= Extract provided =
────

For large-scale inference, you can use the original training inference script:

```bash
python Caption_inference.py \
  --input_path /path/to/images \
  --output_path captions.json \
  --clip_decoder_checkpoint /path/to/model.pt \
  --qwen_model Qwen/Qwen2.5-3B \
  --stable_diffusion_model_path stabilityai/stable-diffusion-2-1-base \
  --florence2_model_path microsoft/Florence-2-large \
  --batch_size 4 \
  --max_length 300 \
  --num_beams 4 \
  --image_size 384 \
  --guidance_scale 7.5 \
  --use_text_encoder \
  --distributed  # For multi-GPU inference
```

### Configuration Parameters

- `image_size`: Input image resolution (default: 384)
- `guidance_scale`: Diffusion guidance scale (default: 7.5)  
- `learnable_token_length`: Number of vision tokens (default: 77)
- `max_length`: Maximum caption length (default: 300)

────

= Exercises =
1 > Reproduce the passage of the captioning inference text from "### Configuration Parameters" to "length (default: 300)".
2 > Continue the captioning inference text from the point where it stops.

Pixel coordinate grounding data
────

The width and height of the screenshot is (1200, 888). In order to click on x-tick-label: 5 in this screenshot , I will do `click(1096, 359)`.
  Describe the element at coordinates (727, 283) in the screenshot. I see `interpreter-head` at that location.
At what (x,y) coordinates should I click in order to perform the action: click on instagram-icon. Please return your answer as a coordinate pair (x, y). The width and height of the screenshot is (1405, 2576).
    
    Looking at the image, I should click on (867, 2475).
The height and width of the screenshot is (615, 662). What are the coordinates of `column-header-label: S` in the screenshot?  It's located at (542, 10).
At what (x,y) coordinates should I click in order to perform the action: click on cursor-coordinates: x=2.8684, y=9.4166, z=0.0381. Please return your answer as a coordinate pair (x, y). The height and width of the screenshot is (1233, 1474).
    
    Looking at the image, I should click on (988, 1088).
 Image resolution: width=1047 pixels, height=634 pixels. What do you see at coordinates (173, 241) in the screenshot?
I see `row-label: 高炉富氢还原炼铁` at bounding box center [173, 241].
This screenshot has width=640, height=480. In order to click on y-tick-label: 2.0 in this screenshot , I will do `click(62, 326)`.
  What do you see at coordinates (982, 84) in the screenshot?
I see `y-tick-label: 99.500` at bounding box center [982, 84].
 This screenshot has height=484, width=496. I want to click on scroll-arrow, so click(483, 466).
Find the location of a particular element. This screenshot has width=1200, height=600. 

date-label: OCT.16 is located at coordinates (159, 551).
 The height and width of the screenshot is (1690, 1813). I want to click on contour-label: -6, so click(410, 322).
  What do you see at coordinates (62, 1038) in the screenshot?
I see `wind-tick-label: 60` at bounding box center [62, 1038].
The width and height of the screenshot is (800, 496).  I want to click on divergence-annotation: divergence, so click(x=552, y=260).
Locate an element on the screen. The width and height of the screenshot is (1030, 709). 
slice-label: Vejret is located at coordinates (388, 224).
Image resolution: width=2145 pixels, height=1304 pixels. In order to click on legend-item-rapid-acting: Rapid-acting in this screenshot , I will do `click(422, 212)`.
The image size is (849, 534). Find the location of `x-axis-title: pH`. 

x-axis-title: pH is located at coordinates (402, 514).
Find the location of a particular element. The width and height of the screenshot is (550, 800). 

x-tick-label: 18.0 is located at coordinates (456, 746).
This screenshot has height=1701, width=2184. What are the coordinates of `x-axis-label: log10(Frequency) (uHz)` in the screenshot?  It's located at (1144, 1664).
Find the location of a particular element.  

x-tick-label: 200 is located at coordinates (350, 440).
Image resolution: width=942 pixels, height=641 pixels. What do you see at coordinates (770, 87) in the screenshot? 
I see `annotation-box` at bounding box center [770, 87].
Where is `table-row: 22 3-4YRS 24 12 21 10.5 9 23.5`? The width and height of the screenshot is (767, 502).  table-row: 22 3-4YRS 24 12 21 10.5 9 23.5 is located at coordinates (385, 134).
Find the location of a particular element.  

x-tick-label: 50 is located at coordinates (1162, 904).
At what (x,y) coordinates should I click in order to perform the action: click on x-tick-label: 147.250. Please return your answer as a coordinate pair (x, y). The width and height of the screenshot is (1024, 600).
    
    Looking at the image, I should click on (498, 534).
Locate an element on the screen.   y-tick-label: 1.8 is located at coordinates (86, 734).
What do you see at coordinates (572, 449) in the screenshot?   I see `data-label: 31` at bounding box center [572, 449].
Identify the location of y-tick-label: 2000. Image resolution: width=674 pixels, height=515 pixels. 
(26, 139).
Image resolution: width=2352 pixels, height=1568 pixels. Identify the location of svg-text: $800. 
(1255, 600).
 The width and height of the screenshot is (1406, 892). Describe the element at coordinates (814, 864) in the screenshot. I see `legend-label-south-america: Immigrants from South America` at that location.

────

= Activity answers =
1 >
### Configuration Parameters

- `image_size`: Input image resolution (default: 384)
- `guidance_scale`: Diffusion guidance scale (default: 7.5)  
- `learnable_token_length`: Number of vision tokens (default: 77)
- `max_length`: Maximum caption length (default: 300)

2 >
- `num_beams`: Beam search width (default: 4)
- `use_text_encoder`: Enable CLIP text encoder (recommended: True)
```

## Citation

```bibtex
@article{vlv_autoencoder,
  title={Vision-Language-Vision Auto-Encoder: Scalable Knowledge Distillation from Diffusion Models},
  author={Zhang, Tiezheng and Li, Yitong and Chou, Yu-Cheng and Chen, Jieneng and Yuille, Alan L. and Wei, Chen and Xiao, Junfei},
  journal={arXiv preprint},
  year={2024}
}
```

## License

This model is released under the Apache 2.0 license.